After Sept. 11 the public demanded that the new World Trade Center plaza abandon the "superblock" style and let Manhattan's streets run through. The site is now supposed to be the kind of place, according to Port Authority Executive Director Chris Ward, "for a couple to meet in the early evening before a date."
And there will be many more couples nearby to take advantage of that opportunity. The Financial District is now far more diverse than it was ten years ago, with many more actual residents.
But will any of them want to meet up on the 9/11 Memorial Plaza, with its inevitable heavy security and somber bronze panels inscribed with victims' names? Will it be filled with, in the words of Bloomberg Businessweek, "willowy assistants from Vogue flirting with bankers from the new Goldman Sachs building just across the street"?
On Wednesday, as Ward and others intimately involved in the rebuilding of Ground Zero -- Mayor Michael Bloomberg, real estate titan Larry Silverstein, site master planner Daniel Libeskind and Memorial Plaza architect Michael Arad -- gathered at 7 World Trade Center overlooking the site, that was a little hard to believe. The overcast sky pelted the plaza with rain, and the water in its twin reflecting pools swirled downward as if into a bottomless void. The runty trees lining the plaza, grown specifically for the site, don't look like they will provide much in the way of protection from sun or shower any time soon.
Arad, who was largely unknown before he won the design commission, believes the site will grow into its own. Although the Memorial Plaza officially opens to the public on Monday, Sept. 12, prospective visitors will still need a ticket to enter the site. For now, Arad acknowledged, his plaza is a place "to make you think...what we've lost."

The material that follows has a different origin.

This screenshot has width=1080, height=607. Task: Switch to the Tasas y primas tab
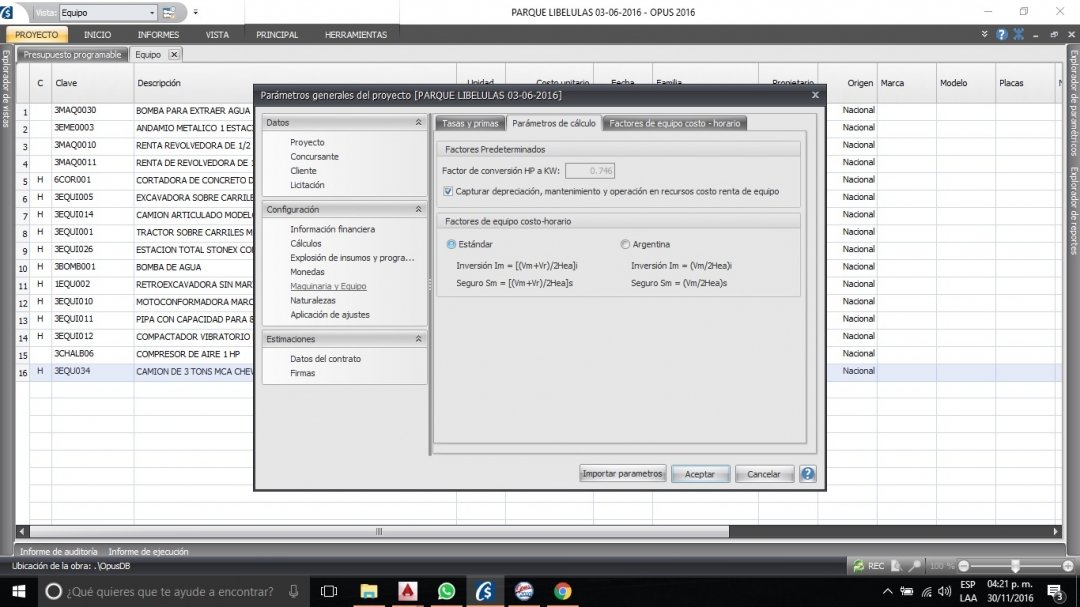[469, 123]
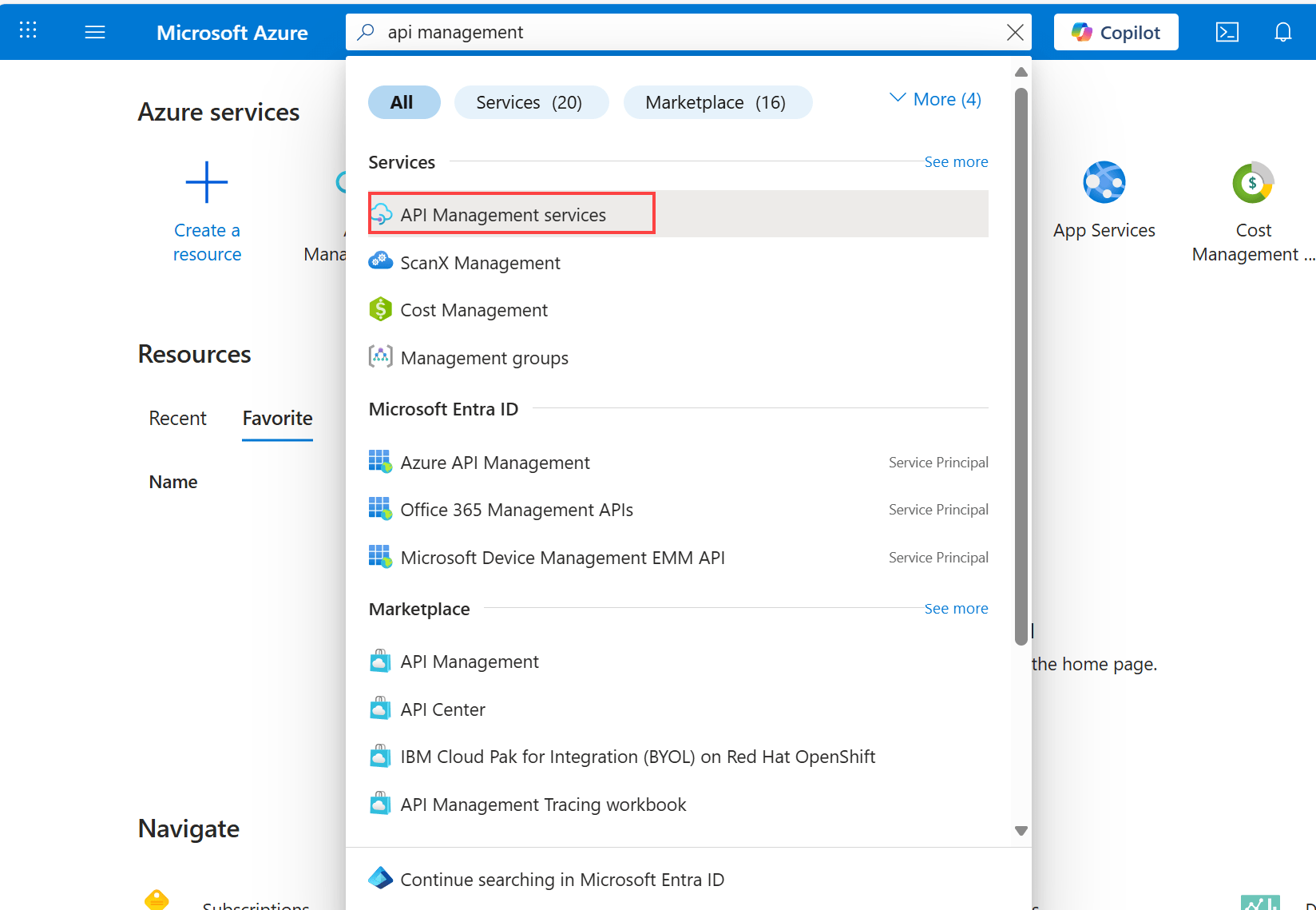Open the notifications bell
Image resolution: width=1316 pixels, height=910 pixels.
[x=1282, y=32]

But, he added, "it's critical to think of the site as a living part of the city." He pointed to other memorials -- like Washington Square Park -- that New Yorkers, including himself, visited to relieve stress after the Sept. 11 attacks.
"Trust in the resiliency of this public space," he said. For now, it is in an "interim stage." Only in mid-2013 will the streets finally connect back to the grid. In the meantime, the plaza will be mostly a memorial only.
Arad found "some beauty" in the process of reconnection.
"Gradually, like a wound that is healing," he said, the plaza will become a part of the city's daily life.